● Objective A
In the court opinion below, rewrite the paragraph beginning "McMillian, Presiding Judge. In this declaratory judgment action" in a shorter form, keeping its main facts.
● Objective B
According to the court opinion below, which law firm and attorney represented the appellee?
● Objective C
Continue the court opinion below from the point where it stops.

Summary
remanding case for trial court to consider parol evidence to resolve ambiguity in will and determine testator's intent in conveying certain property rights
Summary of this case from Luke v. LukeOpinion
A19A1488
10-30-2019
Whelchel & Carlton, Kyle Taylor Swann, Thomasville, for Appellant. Donsbach Law Group, John Andrew Donsbach, Augusta, for Appellee.
Whelchel & Carlton, Kyle Taylor Swann, Thomasville, for Appellant.
Donsbach Law Group, John Andrew Donsbach, Augusta, for Appellee.
McMillian, Presiding Judge. In this declaratory judgment action, Douglas DeMott, as executor of the estate of Richard DeMott, appeals from the trial court’s order granting partial summary judgment in favor of plaintiff Cynthia DeMott regarding the interpretation of her late husband’s will, in particular, the conditions placed on a life estate devised to Cynthia. In his sole enumeration of error, Douglas asserts that the trial court erred in construing the plain language of the will. As more fully set forth below, we find that the trial court erred in finding the language of the will unambiguous and reverse.
For clarity, we will refer to the decedent and the parties by their first names.

● Information supplied
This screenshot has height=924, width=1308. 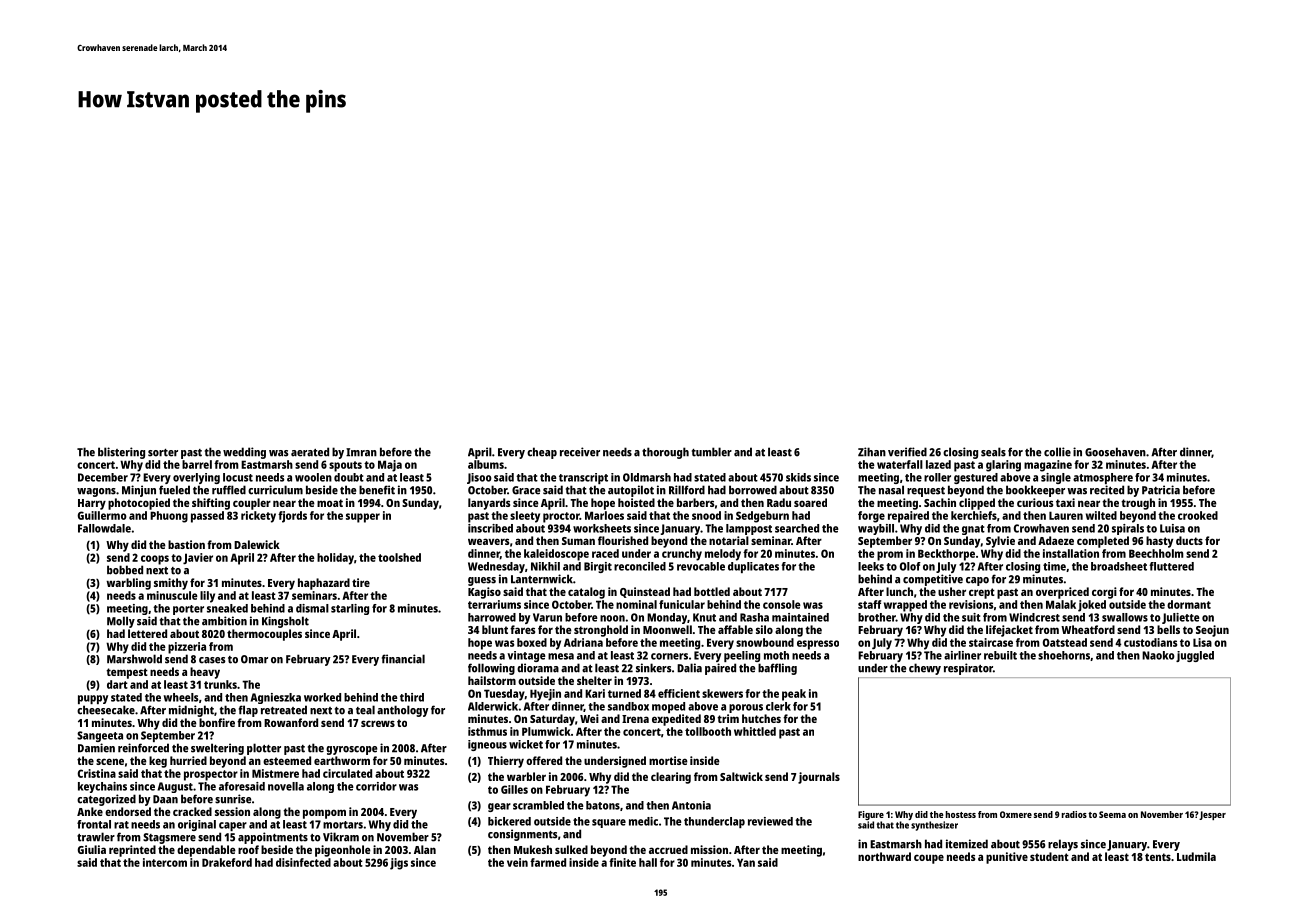 I want to click on trim, so click(x=728, y=718).
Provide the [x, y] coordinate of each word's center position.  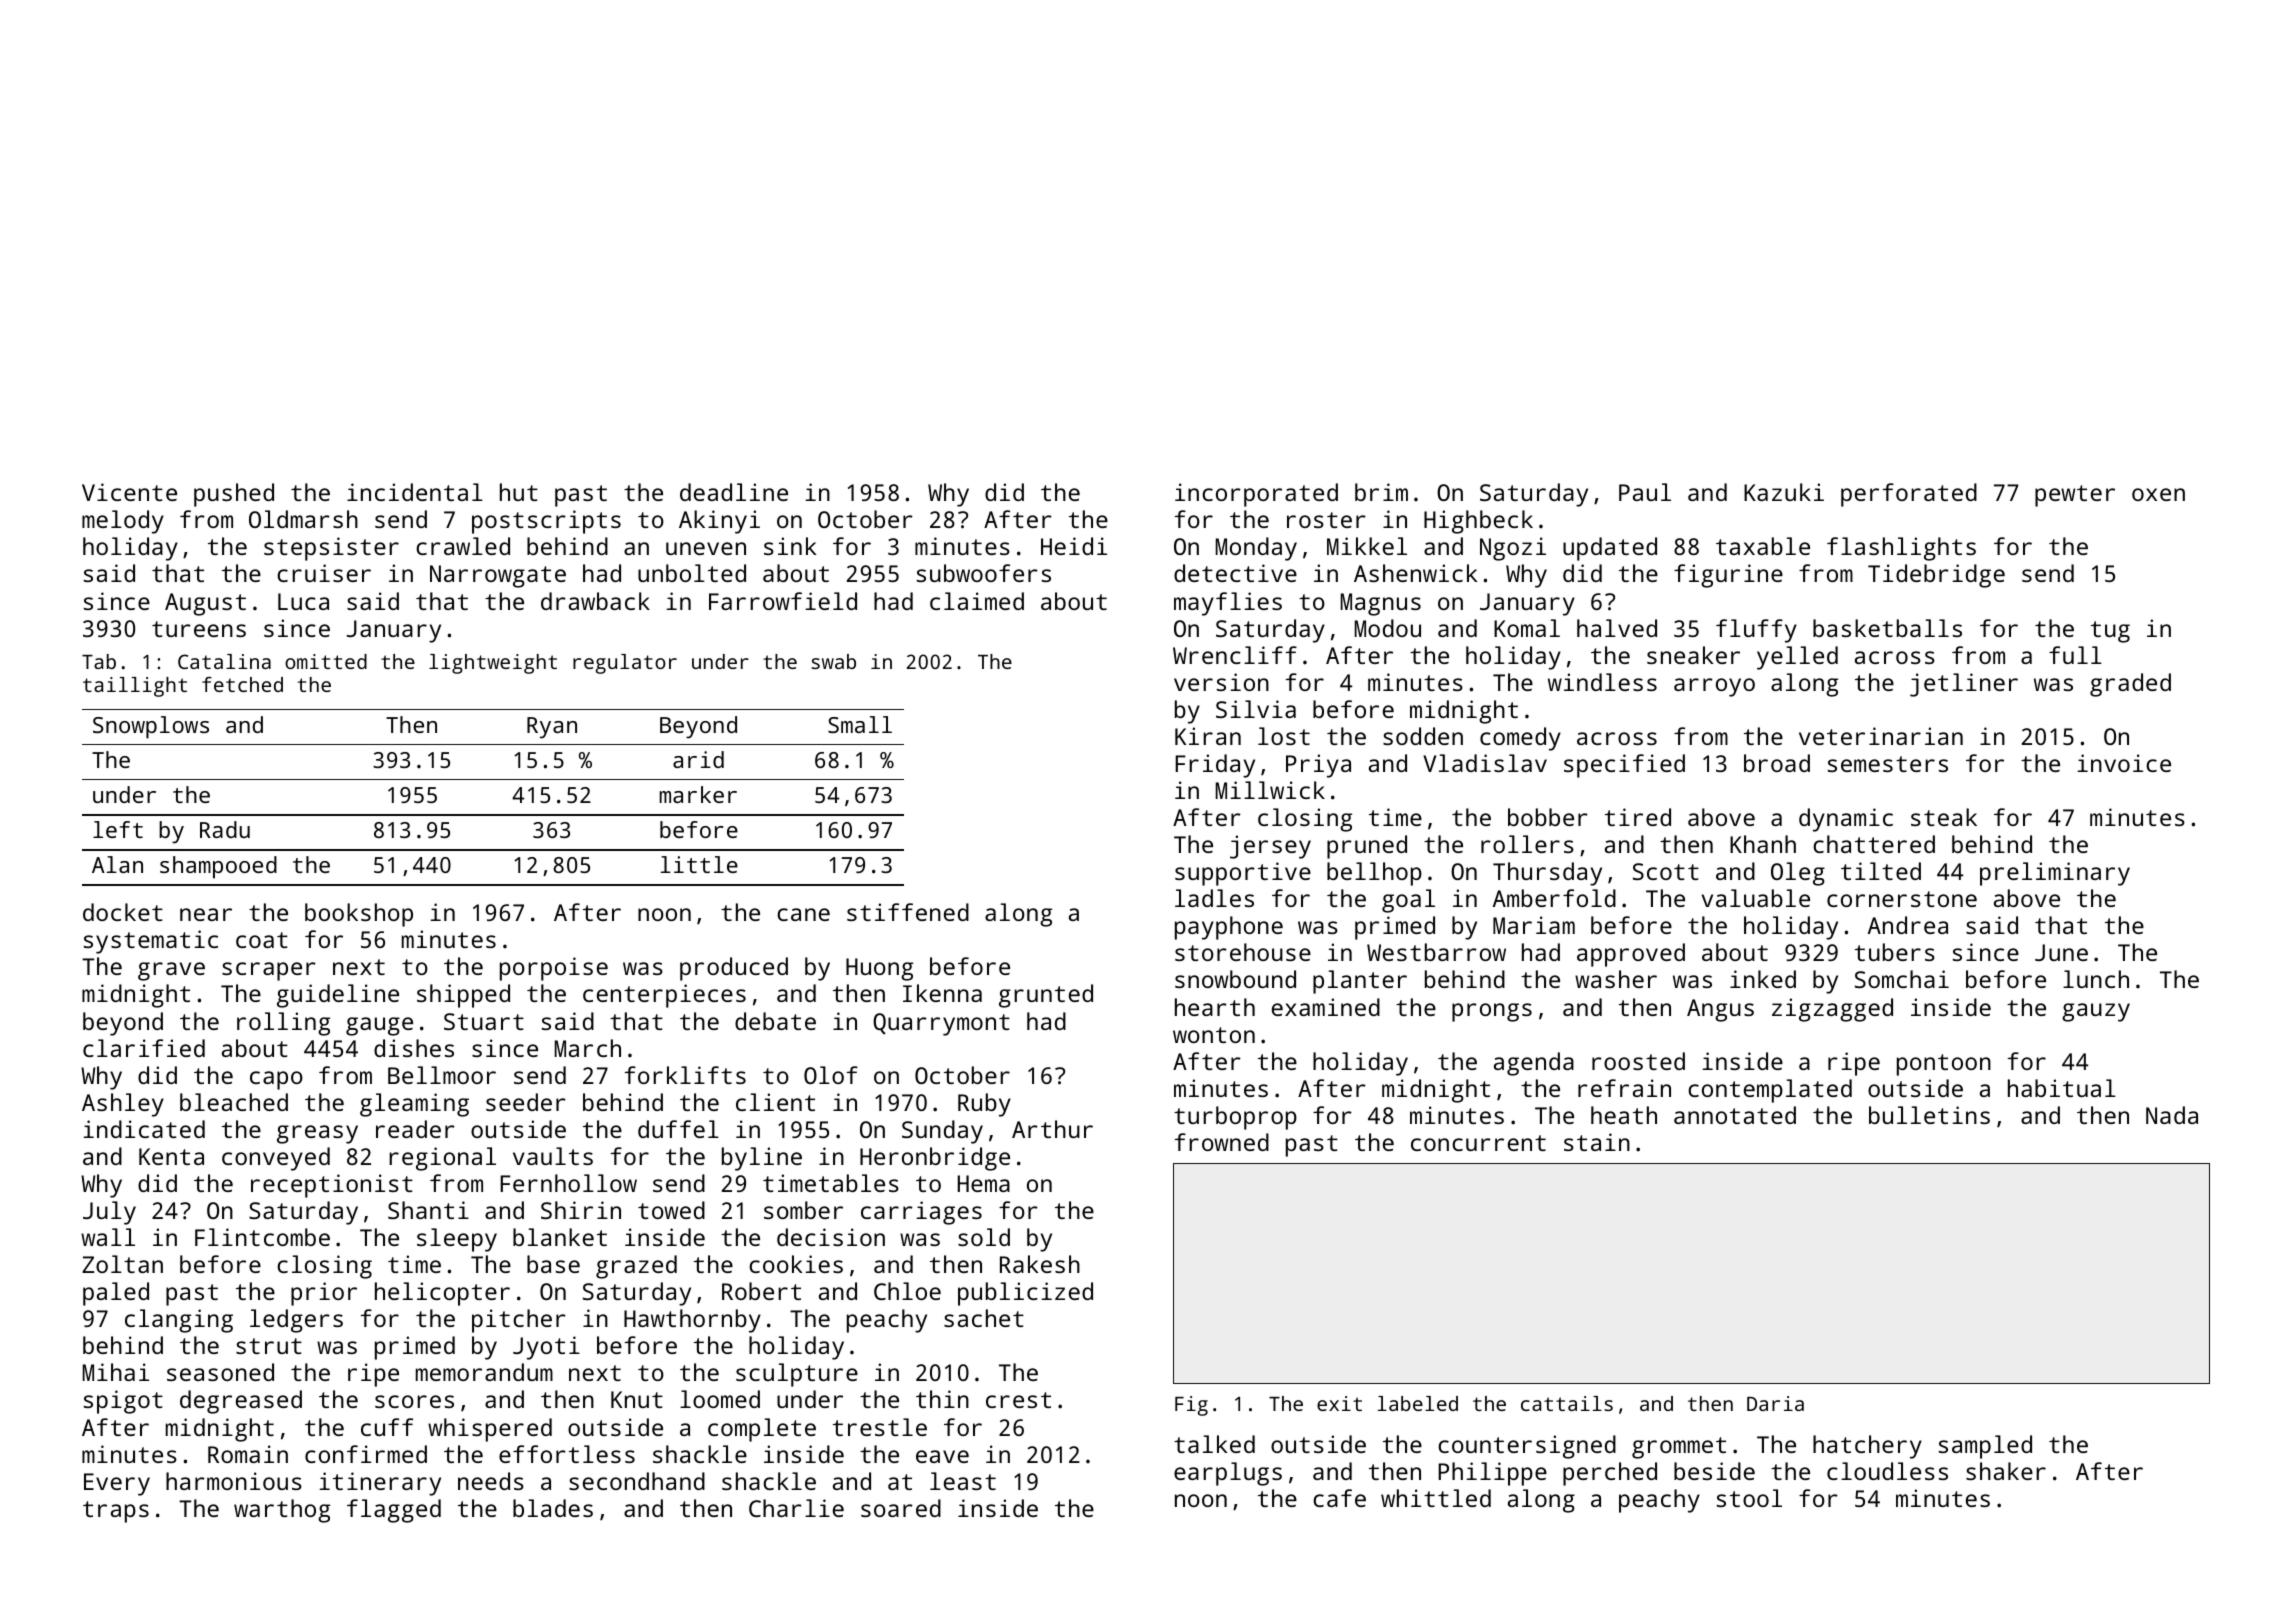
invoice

● Exercise answer A
In a declaratory judgment action, Douglas DeMott, executor of Richard DeMott's estate, appeals the trial court's partial summary judgment for Cynthia DeMott on how to read her late husband's will, especially the conditions on the life estate it left her. His only claim of error is that the trial court misread the will's plain language. The appeals court holds that the trial court wrongly found the will unambiguous and reverses.

● Exercise answer B
Donsbach Law Group, John Andrew Donsbach, of Augusta.

● Exercise answer C
The construction of a will is a question of law, which we review de novo. See Blalock v. Cartwright , 300 Ga. 884, 885 (I), 799 S.E.2d 225 (2017). The record shows that Richard and Cynthia married on June 28, 2013, and Richard unfortunately died less than two years later. His brother Douglas was appointed executor of his will. Prior to his death, Richard and Cynthia lived in the "McNeal House" at 251 DeMott Road in Hartsfield, Georgia. The McNeal House is one of fourteen houses on a large piece of land owned by a company known as Gin Creek, LLC, which Richard and Douglas owned and used to host weddings and other gatherings.
See v. Mitchell , 287 Ga. 551, 552, 700 S.E.2d 338 (2010).
The will was signed by Richard in September 2014.
Many of the houses on the property are used as rental homes for clients.
In Item II (a) of his will, Richard devised a life estate in the McNeal House to Cynthia as follows:
It is my desire that my spouse, Cynthia Slocumb DeMott, shall have the right to live [in] our home, subject to any indebtedness secured thereby, for as long as she so desires provided that she resides in the home as her primary residence for at least nine months out of the year and so long as she remains unmarried. At my spouse[’]s death, remarriage or at such time as she fails to live in our home as her primary residence for at least nine months out of the year, all interest in my home shall pass to Gin Creek, LLC.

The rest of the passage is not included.